— Start of RECORDS —

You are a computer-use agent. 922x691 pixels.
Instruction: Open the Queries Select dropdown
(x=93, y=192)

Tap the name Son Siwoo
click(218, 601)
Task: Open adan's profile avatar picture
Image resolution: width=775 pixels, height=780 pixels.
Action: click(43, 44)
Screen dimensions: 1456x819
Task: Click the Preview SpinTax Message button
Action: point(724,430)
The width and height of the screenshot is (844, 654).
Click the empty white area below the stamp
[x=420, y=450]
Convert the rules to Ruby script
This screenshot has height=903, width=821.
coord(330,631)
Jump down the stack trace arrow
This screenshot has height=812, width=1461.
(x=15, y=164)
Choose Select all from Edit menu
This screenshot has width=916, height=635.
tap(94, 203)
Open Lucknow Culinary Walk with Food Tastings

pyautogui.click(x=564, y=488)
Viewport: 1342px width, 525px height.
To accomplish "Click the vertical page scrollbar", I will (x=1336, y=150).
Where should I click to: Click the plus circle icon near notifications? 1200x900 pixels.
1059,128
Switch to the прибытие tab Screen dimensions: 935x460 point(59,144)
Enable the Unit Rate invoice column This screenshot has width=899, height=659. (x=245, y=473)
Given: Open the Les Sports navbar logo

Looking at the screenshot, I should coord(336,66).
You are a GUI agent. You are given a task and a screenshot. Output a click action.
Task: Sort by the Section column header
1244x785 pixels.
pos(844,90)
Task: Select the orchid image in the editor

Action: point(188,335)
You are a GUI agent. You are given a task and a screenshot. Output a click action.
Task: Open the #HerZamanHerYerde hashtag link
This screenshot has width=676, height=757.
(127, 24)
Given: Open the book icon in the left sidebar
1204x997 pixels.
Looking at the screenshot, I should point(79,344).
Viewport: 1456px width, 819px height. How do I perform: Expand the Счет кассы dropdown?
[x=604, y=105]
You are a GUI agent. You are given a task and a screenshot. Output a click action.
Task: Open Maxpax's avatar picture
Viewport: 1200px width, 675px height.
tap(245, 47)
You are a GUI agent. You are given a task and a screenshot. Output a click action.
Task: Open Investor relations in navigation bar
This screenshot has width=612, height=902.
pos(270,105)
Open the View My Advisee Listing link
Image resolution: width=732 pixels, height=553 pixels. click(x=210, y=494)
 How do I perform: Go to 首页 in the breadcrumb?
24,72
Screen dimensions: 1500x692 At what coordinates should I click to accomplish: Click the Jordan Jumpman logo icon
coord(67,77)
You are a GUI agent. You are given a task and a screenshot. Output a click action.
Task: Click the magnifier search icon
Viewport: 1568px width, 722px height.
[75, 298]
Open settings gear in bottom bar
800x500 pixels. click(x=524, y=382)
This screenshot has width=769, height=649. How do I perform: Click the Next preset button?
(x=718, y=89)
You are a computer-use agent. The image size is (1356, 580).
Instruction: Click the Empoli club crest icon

— End of RECORDS —

Reproduce every one of the records above, word for word and in the same order, with nothing added or left out.

You are a computer-use agent. 922x691 pixels.
Instruction: Open the Queries Select dropdown
(x=93, y=192)

Tap the name Son Siwoo
click(218, 601)
Task: Open adan's profile avatar picture
Image resolution: width=775 pixels, height=780 pixels.
Action: click(43, 44)
Screen dimensions: 1456x819
Task: Click the Preview SpinTax Message button
Action: point(724,430)
The width and height of the screenshot is (844, 654).
Click the empty white area below the stamp
[x=420, y=450]
Convert the rules to Ruby script
This screenshot has height=903, width=821.
coord(330,631)
Jump down the stack trace arrow
This screenshot has height=812, width=1461.
(x=15, y=164)
Choose Select all from Edit menu
This screenshot has width=916, height=635.
tap(94, 203)
Open Lucknow Culinary Walk with Food Tastings

pyautogui.click(x=564, y=488)
Viewport: 1342px width, 525px height.
To accomplish "Click the vertical page scrollbar", I will (x=1336, y=150).
Where should I click to: Click the plus circle icon near notifications? 1200x900 pixels.
1059,128
Switch to the прибытие tab Screen dimensions: 935x460 point(59,144)
Enable the Unit Rate invoice column This screenshot has width=899, height=659. (x=245, y=473)
Given: Open the Les Sports navbar logo

Looking at the screenshot, I should coord(336,66).
You are a GUI agent. You are given a task and a screenshot. Output a click action.
Task: Sort by the Section column header
1244x785 pixels.
pos(844,90)
Task: Select the orchid image in the editor

Action: point(188,335)
You are a GUI agent. You are given a task and a screenshot. Output a click action.
Task: Open the #HerZamanHerYerde hashtag link
This screenshot has width=676, height=757.
(127, 24)
Given: Open the book icon in the left sidebar
1204x997 pixels.
Looking at the screenshot, I should point(79,344).
Viewport: 1456px width, 819px height. How do I perform: Expand the Счет кассы dropdown?
[x=604, y=105]
You are a GUI agent. You are given a task and a screenshot. Output a click action.
Task: Open Maxpax's avatar picture
Viewport: 1200px width, 675px height.
tap(245, 47)
You are a GUI agent. You are given a task and a screenshot. Output a click action.
Task: Open Investor relations in navigation bar
This screenshot has width=612, height=902.
pos(270,105)
Open the View My Advisee Listing link
Image resolution: width=732 pixels, height=553 pixels. click(x=210, y=494)
 How do I perform: Go to 首页 in the breadcrumb?
24,72
Screen dimensions: 1500x692 At what coordinates should I click to accomplish: Click the Jordan Jumpman logo icon
coord(67,77)
You are a GUI agent. You are given a task and a screenshot. Output a click action.
Task: Click the magnifier search icon
Viewport: 1568px width, 722px height.
[75, 298]
Open settings gear in bottom bar
800x500 pixels. click(x=524, y=382)
This screenshot has width=769, height=649. How do I perform: Click the Next preset button?
(x=718, y=89)
You are a computer-use agent. The image size is (1356, 580).
Instruction: Click the Empoli club crest icon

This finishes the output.